* _Brief_
Go through the listing and copy each line with the string "height".

* _Records provided_
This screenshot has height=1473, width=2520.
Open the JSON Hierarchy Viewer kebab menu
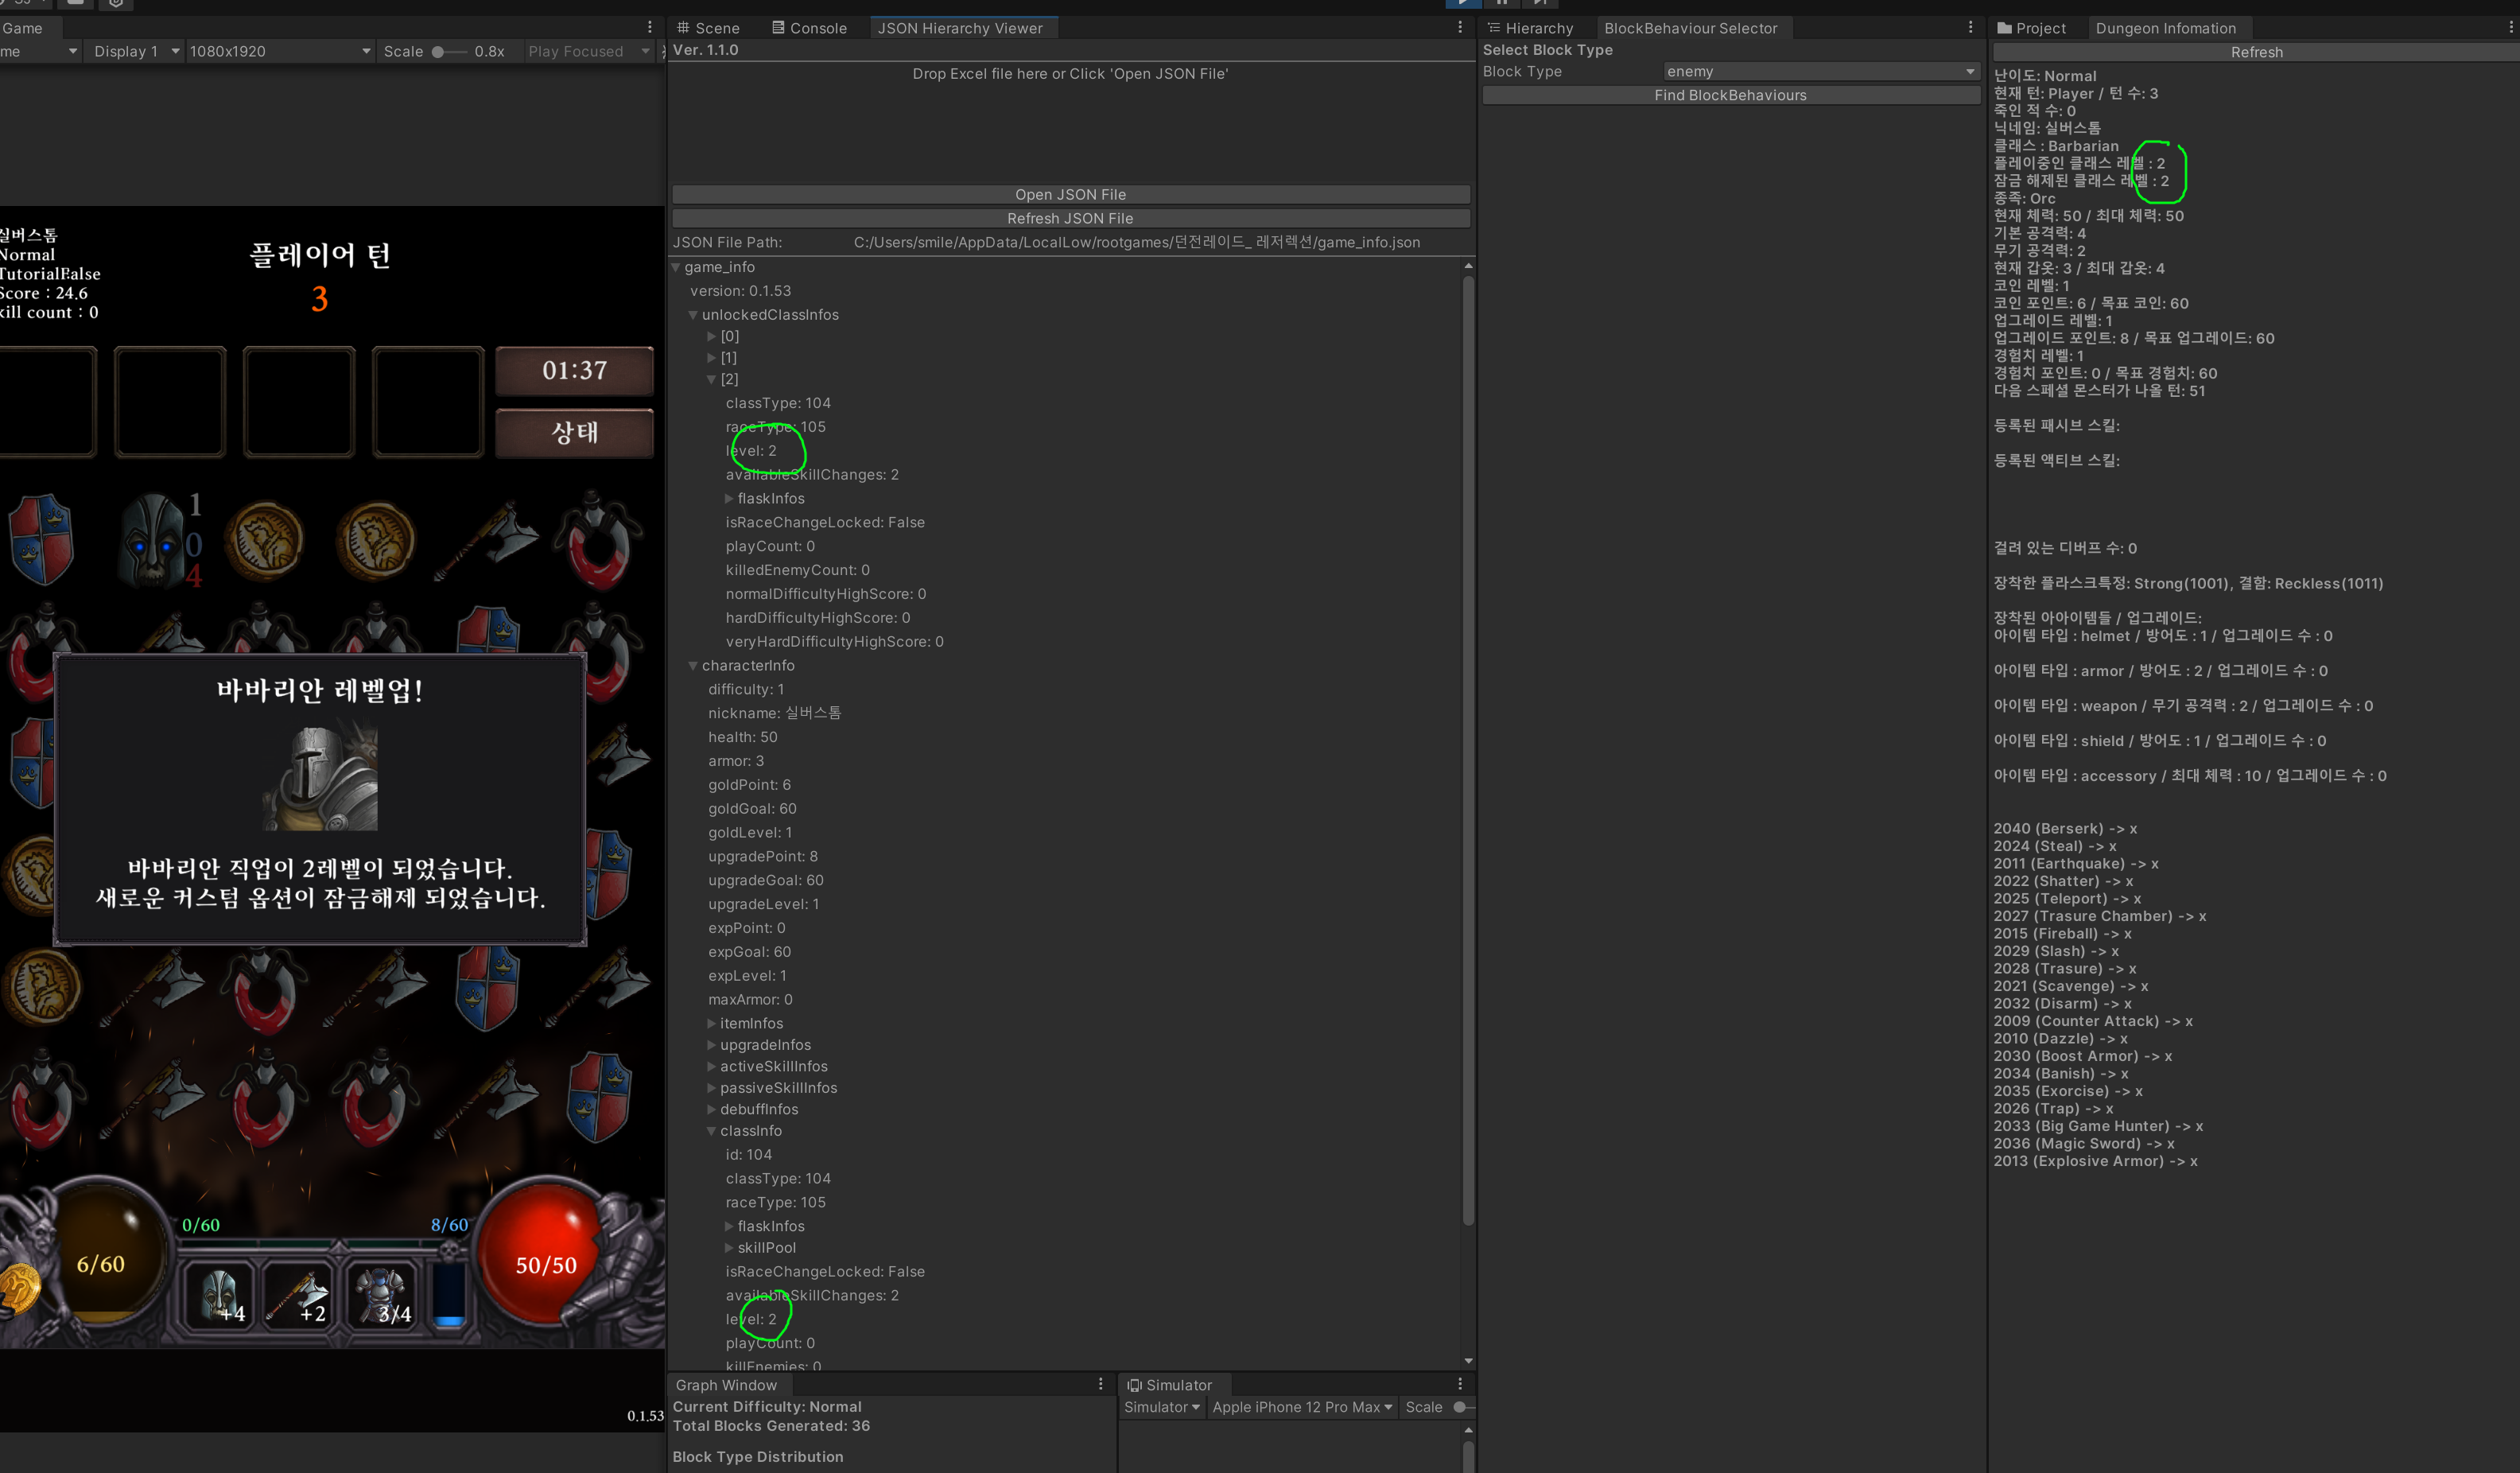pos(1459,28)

--

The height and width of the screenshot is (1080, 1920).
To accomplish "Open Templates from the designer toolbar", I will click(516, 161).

* _Exercise solution_
This screenshot has height=1473, width=2520.
The height and width of the screenshot is (1080, 1920).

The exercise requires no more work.